◆ PROBLEM DETAILS ◆
Only one stretch of the data below is needed. Output the lines from the one with "[PS5] PlayStation 5 (70, 349)" up to and including the one with "[OT] Nichiman, la", exactly as they stand.

◆ SUPPLIED RECORDS ◆
▶

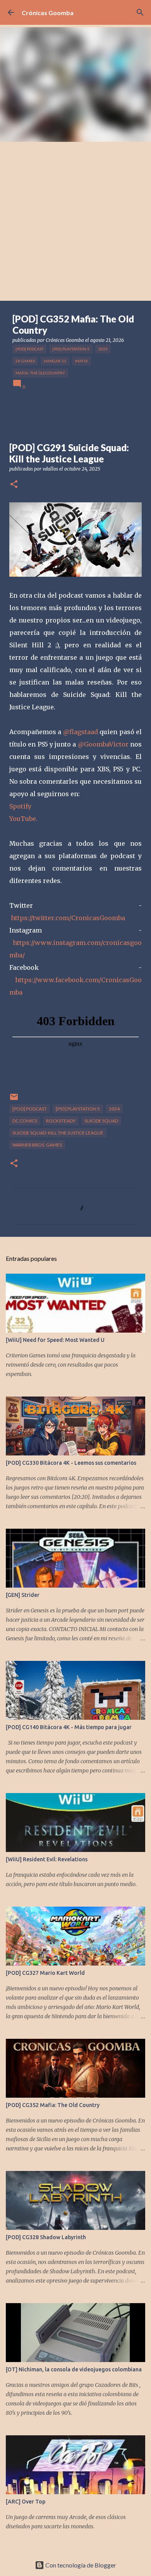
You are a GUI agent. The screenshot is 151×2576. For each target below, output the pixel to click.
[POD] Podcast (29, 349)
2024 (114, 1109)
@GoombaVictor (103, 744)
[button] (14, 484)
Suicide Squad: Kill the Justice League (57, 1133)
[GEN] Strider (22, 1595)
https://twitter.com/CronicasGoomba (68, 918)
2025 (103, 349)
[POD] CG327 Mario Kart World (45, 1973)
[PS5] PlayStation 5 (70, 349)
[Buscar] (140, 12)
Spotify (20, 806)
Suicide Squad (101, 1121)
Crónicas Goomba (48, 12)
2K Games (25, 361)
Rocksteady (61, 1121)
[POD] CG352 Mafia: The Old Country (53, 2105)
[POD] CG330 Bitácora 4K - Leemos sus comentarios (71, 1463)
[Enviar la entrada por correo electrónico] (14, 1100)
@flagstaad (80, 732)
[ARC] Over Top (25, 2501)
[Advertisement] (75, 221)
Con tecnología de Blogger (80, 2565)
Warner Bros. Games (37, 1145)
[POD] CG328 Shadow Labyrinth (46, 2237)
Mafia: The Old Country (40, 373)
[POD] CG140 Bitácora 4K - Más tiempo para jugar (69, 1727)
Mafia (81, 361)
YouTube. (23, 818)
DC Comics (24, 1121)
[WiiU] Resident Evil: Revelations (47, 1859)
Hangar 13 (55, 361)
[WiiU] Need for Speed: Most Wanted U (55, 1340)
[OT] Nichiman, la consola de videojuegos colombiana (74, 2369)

◀
▶

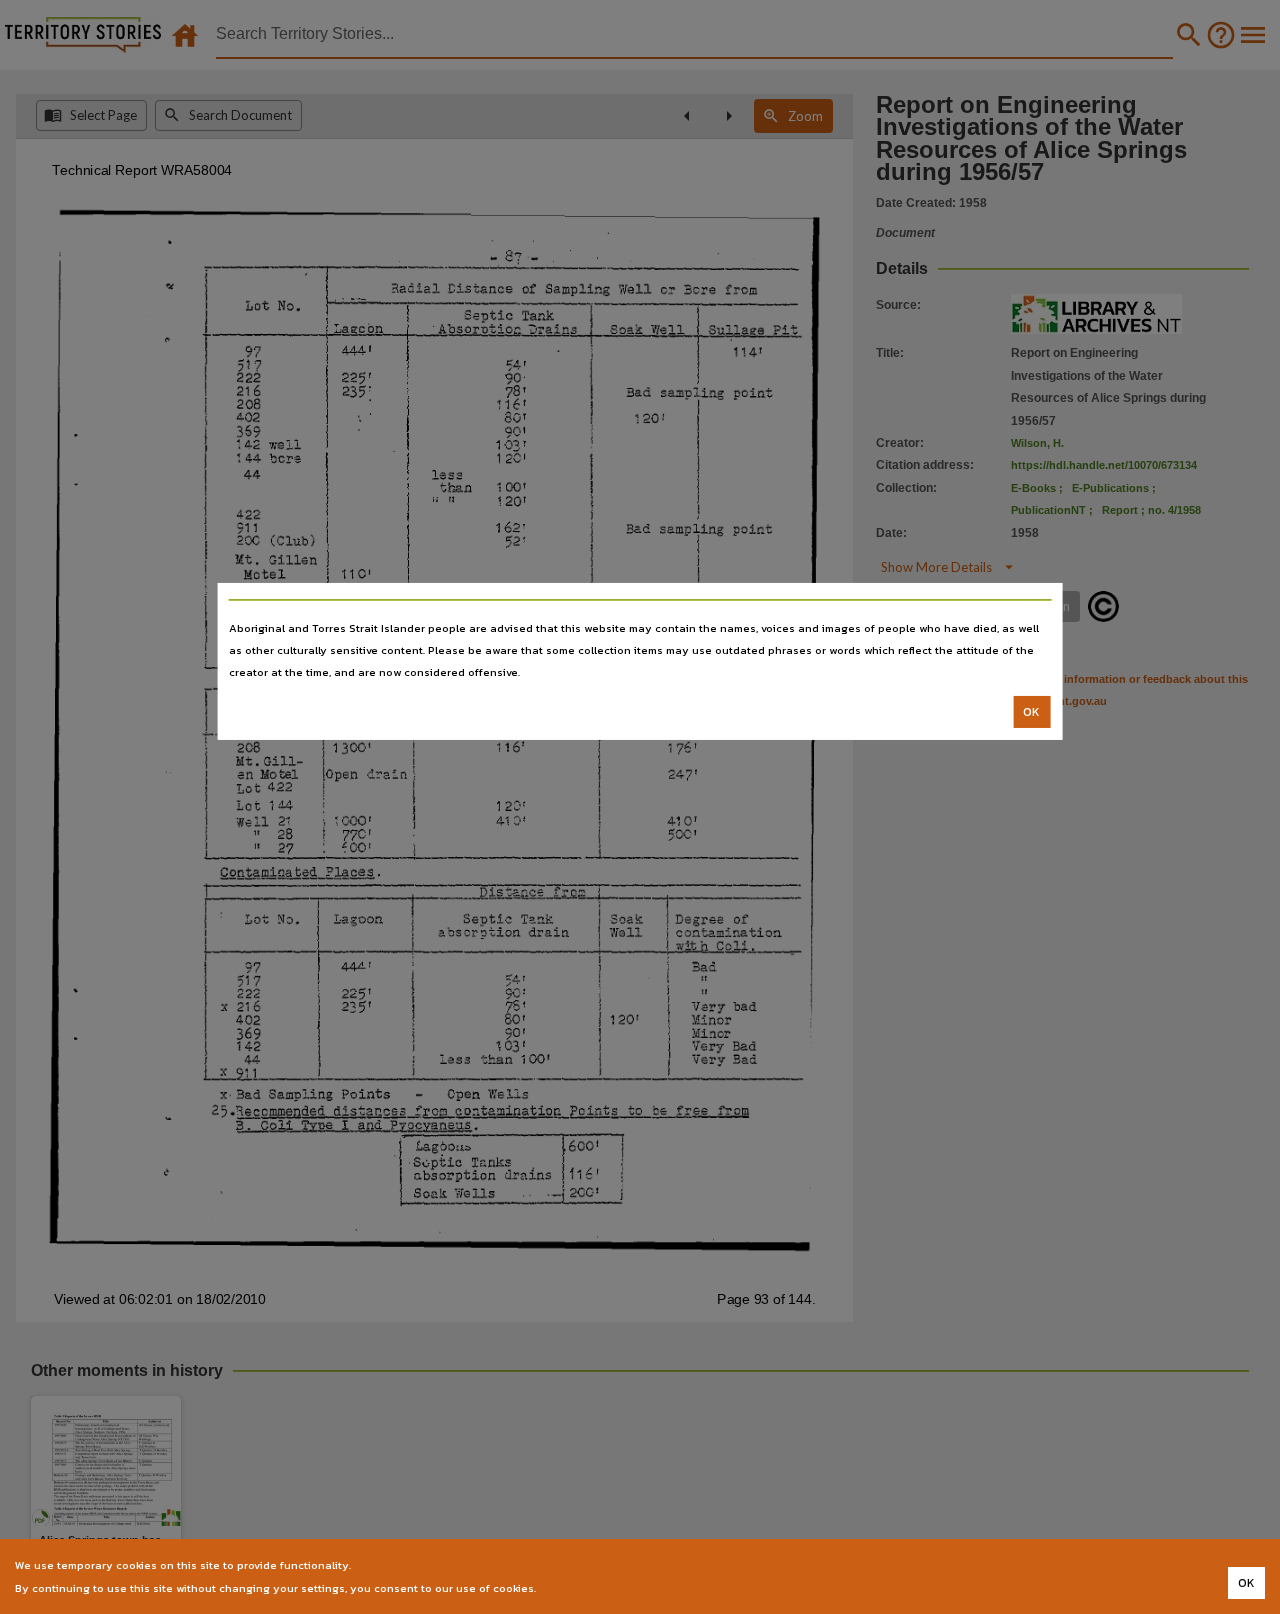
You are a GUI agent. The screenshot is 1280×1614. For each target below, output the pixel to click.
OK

◀

◆ RESULT ◆
[PS5] PlayStation 5 (70, 349)
[Buscar] (140, 12)
Spotify (20, 806)
Suicide Squad (101, 1121)
Crónicas Goomba (48, 12)
2K Games (25, 361)
Rocksteady (61, 1121)
[POD] CG352 Mafia: The Old Country (53, 2105)
[POD] CG330 Bitácora 4K - Leemos sus comentarios (71, 1463)
[Enviar la entrada por correo electrónico] (14, 1100)
@flagstaad (80, 732)
[ARC] Over Top (25, 2501)
[Advertisement] (75, 221)
Con tecnología de Blogger (80, 2565)
Warner Bros. Games (37, 1145)
[POD] CG328 Shadow Labyrinth (46, 2237)
Mafia: The Old Country (40, 373)
[POD] CG140 Bitácora 4K - Más tiempo para jugar (69, 1727)
Mafia (81, 361)
YouTube. (23, 818)
DC Comics (24, 1121)
[WiiU] Resident Evil: Revelations (47, 1859)
Hangar 13 (55, 361)
[WiiU] Need for Speed: Most Wanted U (55, 1340)
[OT] Nichiman, la consola de videojuegos colombiana (74, 2369)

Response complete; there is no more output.